Seaspeed began operating from Dover's Eastern Docks. British Rail built a new hoverport at the Western Docks, which opened for service in July 1978 (costing some £14 million compared to the original estimate of £8 million). The aim was twofold. One, to cater for the increase in the fleet capacity to four, with the prospect of two new French hovercraft entering the fleet, as well as to handle additional passenger volumes via the extended SR.N4s. Seaspeed would thus be able to compete with Hoverlloyd's operations in Pegwell Bay. Two, to provide a direct rail link to London and attract business class professionals, a rail connection was envisaged, similar to that at Boulogne Le Portel which had been developed in 1968. In the event, only one of the French vessels was deemed fit for purpose and it retired early in 1983, plagued by malfunctions and limitations. Moreover, the direct rail link via Dover Western Docks never materialised and a bus service ran to and from the station instead.
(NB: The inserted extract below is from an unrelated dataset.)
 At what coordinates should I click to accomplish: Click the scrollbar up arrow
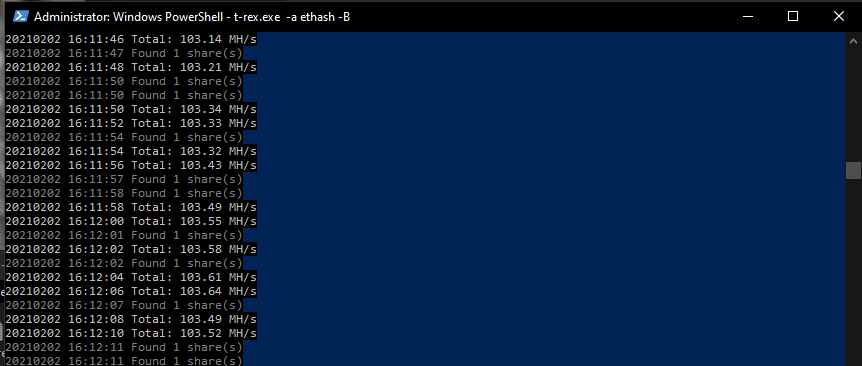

The terminal was officially opened by the Duke of Kent in September 1981.

== Fleet ==

| Ship | Built | In service | Tonnage | History |
|---|---|---|---|---|
| GH-2015 SR.N6-011 GH-2015 Sea Eagle | 1965 (Saunders-Roe, East Cowes, Isle of Wight) | 1966-1976 | 9 | Stretched and converted to converted to SR.N6 Mk 1S specification in 1972, subsequently scrapped |
| GH-2014 SR.N6-009 GH-2014 Sea Hawk | 1965 (Saunders-Roe, East Cowes, Isle of Wight) | 1966-1976 | 9 | Stretched and converted to converted to SR.N6 Mk 1S specification in 1971, now on display at The Hovercraft Museum, Lee-on-the-Solent |
| HM-2-001 | 1968 (Hovermarine, Woolston, England) | 1968-1972 | 19.3 |  |
| GH-2016 HM-2-004 | 1968 (Hovermarine, Woolston, England) | 1968-1972 | 19.3 |  |
| GH-2017 HM-2-007 | 1968 (Hovermarine, Woolston, England) | 1968-1972 | 19.3 |  |
| GH-2094 Ryde Rapide | 1983 (Hovermarine, Woolston, England) | 1983 | 25.4 |  |
| GH-2006 The Princess Margaret | 1968 (British Hovercraft Corporation, East Cowes, Isle of Wight) | 1968-1981 | 168 (1968-78), 320 (1978 onwards) | Scrapped at Lee-on-the-Solent in March 2018 |
| GH-2007 The Princess Anne | 1968 (British Hovercraft Corporation, East Cowes, Isle of Wight) | 1969-1981 | 168 (1968-78), 320 (1978 onwards) | Now on display at The Hovercraft Museum, Lee-on-the-Solent |
| GH-2031 SR.N6-025 | 1965 (Saunders-Roe, East Cowes, Isle of Wight) | 1976 | 10.9 | Now on display at The Hovercraft Museum, Lee-on-the-Solent |
| BL.341.931 Ingénieur Jean Bertin | 1977 (Société d'Etude et de Développement des Aéroglisseurs Marins (SEDAM), Pauillac, France) | 1978-1981 | 260 | Scrapped at Boulogne (Le Portel) Hoverport in 1985 |

== In popular culture ==
The SR.N4 GH-2006 Princess Margaret featured in scenes from the 1971 James Bond film Diamonds Are Forever starring Sean Connery. The same craft also appears in Someone Behind the Door starring Charles Bronson, Jill Ireland and Anthony Perkins, released in the same year.